GenRec: A Preference-Oriented Generative Framework for Large-Scale Recommendation

Generative Retrieval (GR) offers a promising paradigm for recommendation through next-token prediction (NTP). However, scaling it to large-scale industrial systems introduces three challenges: (i) within a single request, the identical model inputs may produce inconsistent outputs due to the pagination request mechanism; (ii) the prohibitive cost of encoding long user behavior sequences with multi-token item representations based on semantic IDs, and (iii) aligning the generative policy with nuanced user preference signals. We present GenRec, a preference-oriented generative framework deployed on the JD App that addresses above challenges within a single decoder-only architecture. For training objective, we propose Page-wise NTP task, which supervises over an entire interaction page rather than each interacted item individually, providing denser gradient signal and resolving the one-to-many ambiguity of point-wise training.
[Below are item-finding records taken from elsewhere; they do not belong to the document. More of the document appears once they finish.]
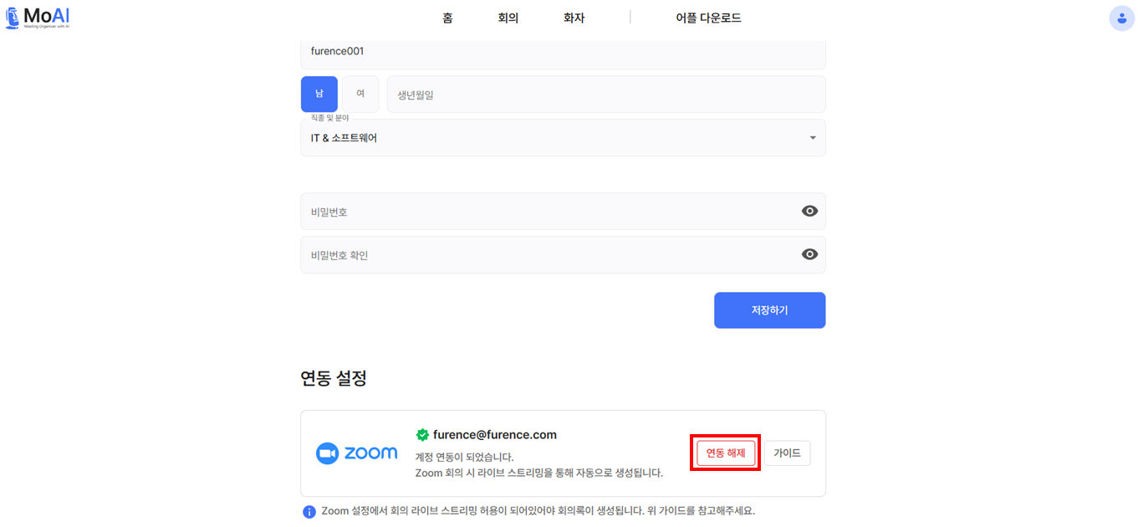
Task: Click the 연동 해제 button
Action: click(x=725, y=453)
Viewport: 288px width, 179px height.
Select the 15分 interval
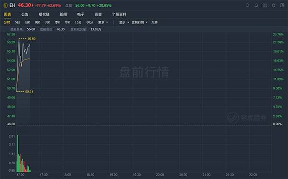click(x=78, y=23)
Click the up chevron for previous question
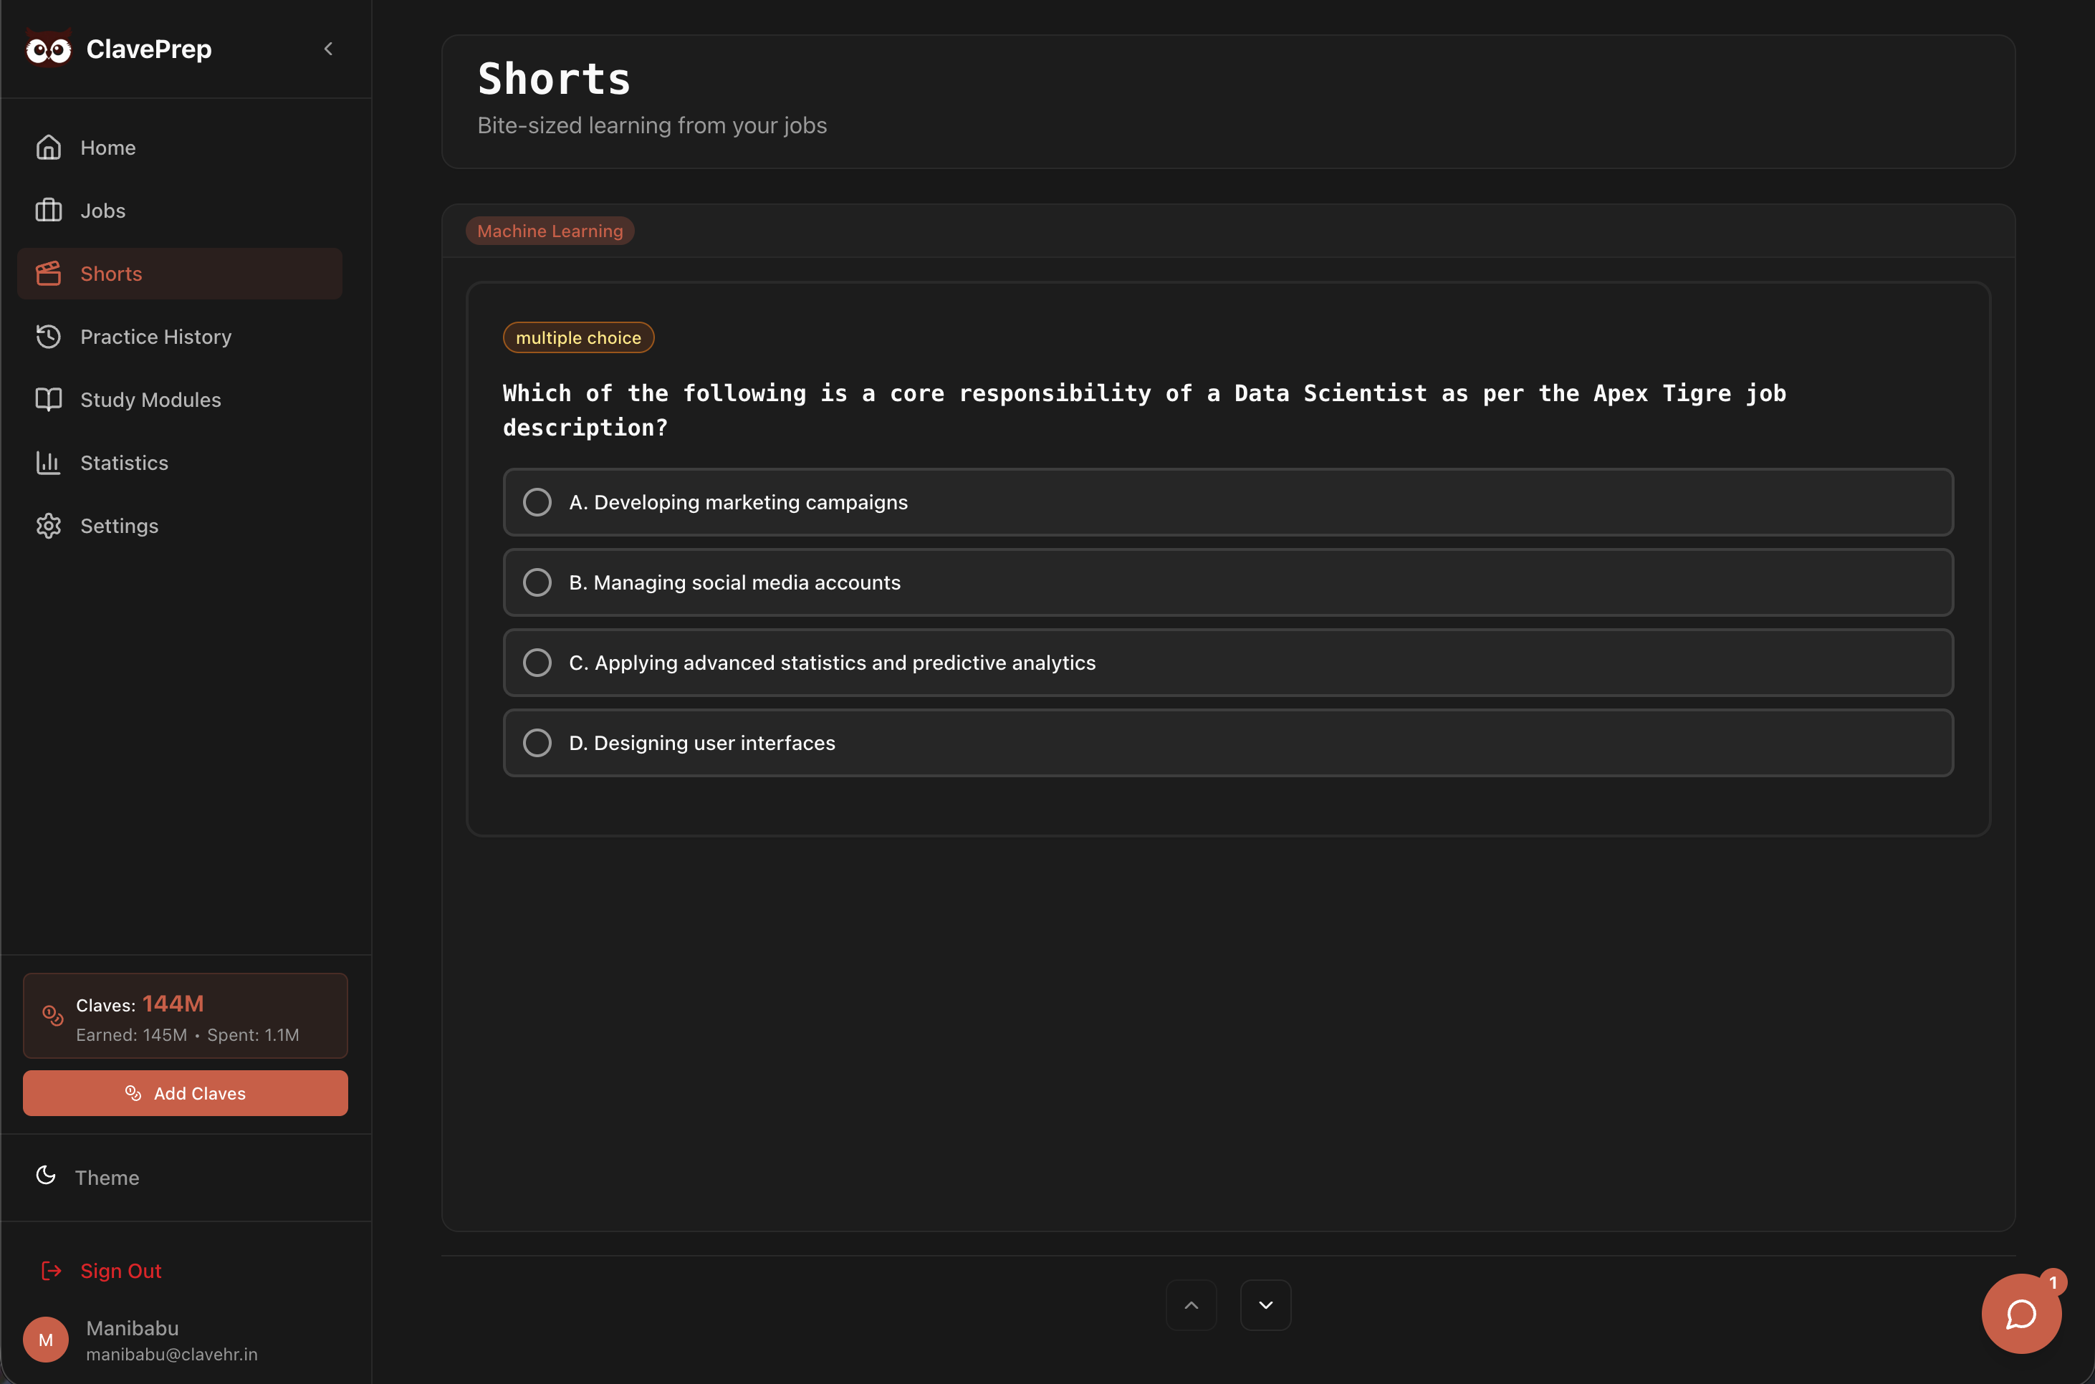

On the prefilling side, an asymmetric linear Token Merger compresses multi-token Semantic IDs in the prompt while preserving full-resolution decoding, reducing input length by ~2X with negligible accuracy loss. To further align outputs with user satisfaction, we introduce GRPO-SR, a reinforcement learning method that pairs Group Relative Policy Optimization with NLL regularization for training stability, and employs Hybrid Rewards combining a dense reward model with a relevance gate to mitigate reward hacking. In month-long online A/B tests serving production traffic, GenRec achieves 9.5% improvement in click count and 8.7% in transaction count over the existing pipeline.

翻译：生成式检索（GR）通过下一词元预测（NTP）为推荐系统提供了一种有前景的范式。然而，将其扩展到大规模工业系统面临三大挑战：（i）在单个请求中，由于分页请求机制，相同的模型输入可能产生不一致的输出；（ii）基于语义ID的多词元项目表示对长用户行为序列进行编码的成本过高；（iii）生成策略与细粒度用户偏好信号的对齐问题。我们提出GenRec——一个部署于京东App的偏好导向生成式框架，采用纯解码器架构解决上述挑战。在训练目标方面，我们提出页面级NTP任务，该任务对完整交互页面而非单个交互项目进行监督，提供更密集的梯度信号并消除逐点训练中的一对多歧义性。在预填充阶段，非对称线性词元合并器在压缩提示中多词元语义ID的同时保持全分辨率解码，将输入长度缩减约2倍且精度损失可忽略。为进一步使输出与用户满意度对齐，我们引入GRPO-SR——一种强化学习方法，将分组相对策略优化与NLL正则化相结合以保证训练稳定性，并采用结合密集奖励模型与相关性门控的混合奖励机制以缓解奖励篡改。在生产流量长达一个月的在线A/B测试中，GenRec相较于现有流水线在点击次数上提升9.5%，交易次数上提升8.7%。